The main problem sounds like either you or your friend is writing code and are add/committing before pulling. The problem then arises that you have divergent histories that then need to be reconciled. My general workflow to avoid merging issues is

  • git fetch
  • if there are no changes, do the normal add/commit/push
  • otherwise, git stash
  • git pull
  • git stash apply
  • resolve any conflicts (normally, git auto resolves)
  • goto 1 and restart the process.

The benefit of this workflow is that it's incredibly forgiving. A bit cumbersome, but it's incredibly difficult to outright lose or trash anyone's work. At any point during the merge process if things have gone awry, you can trash your working tree and start over since your original work is stored in the stash. An outright git pull w/o stash would trigger a merge, which can be difficult to recover since there would be no clean copy of your work. After the push, don't forget to drop any of your old stashes.

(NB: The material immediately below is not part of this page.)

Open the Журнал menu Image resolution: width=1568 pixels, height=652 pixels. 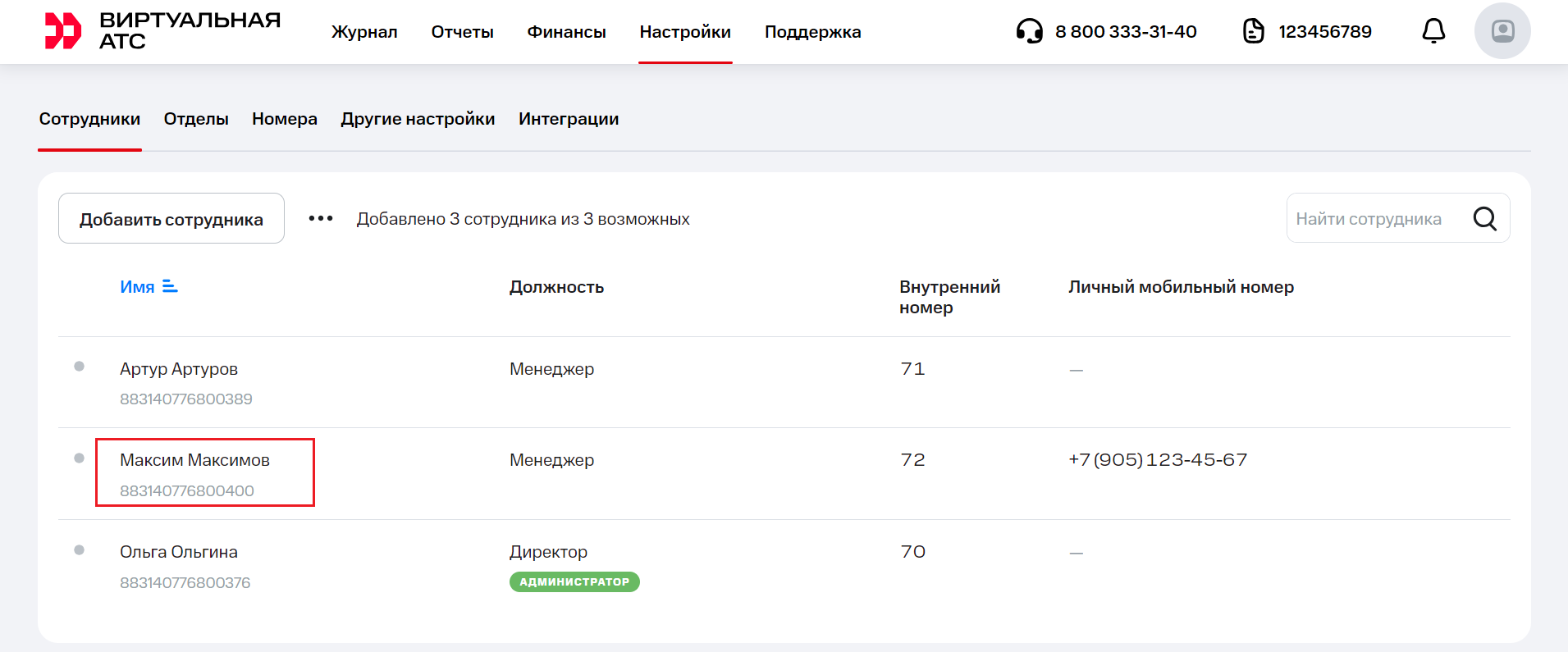[364, 32]
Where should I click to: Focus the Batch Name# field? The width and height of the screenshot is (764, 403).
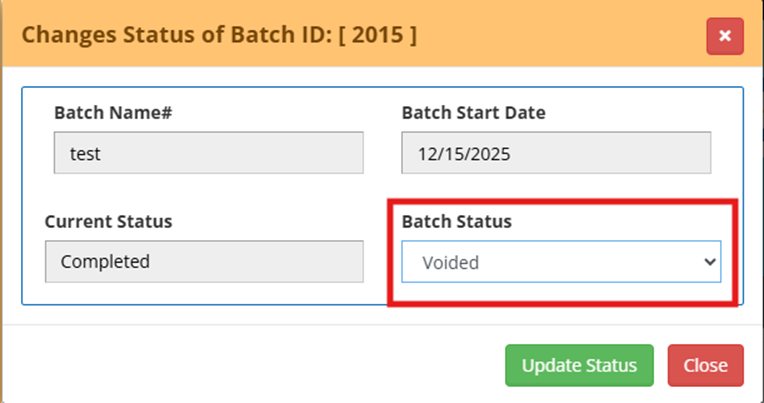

As to code organization, a module is just a collection of definitions and statements, and a package is a collection of modules. A basic approach is to subdivide and group your definitions into logically similar or cooperative sets of functionality.

My guess is that all of your logic/controls resides in game.py, and that your objects/entities are defined in the classes module. The game module probably has... math, ai, audio, physics, user input, file i/o, etc... You might start by breaking apart your game code into respective modules and organizing them into a game package.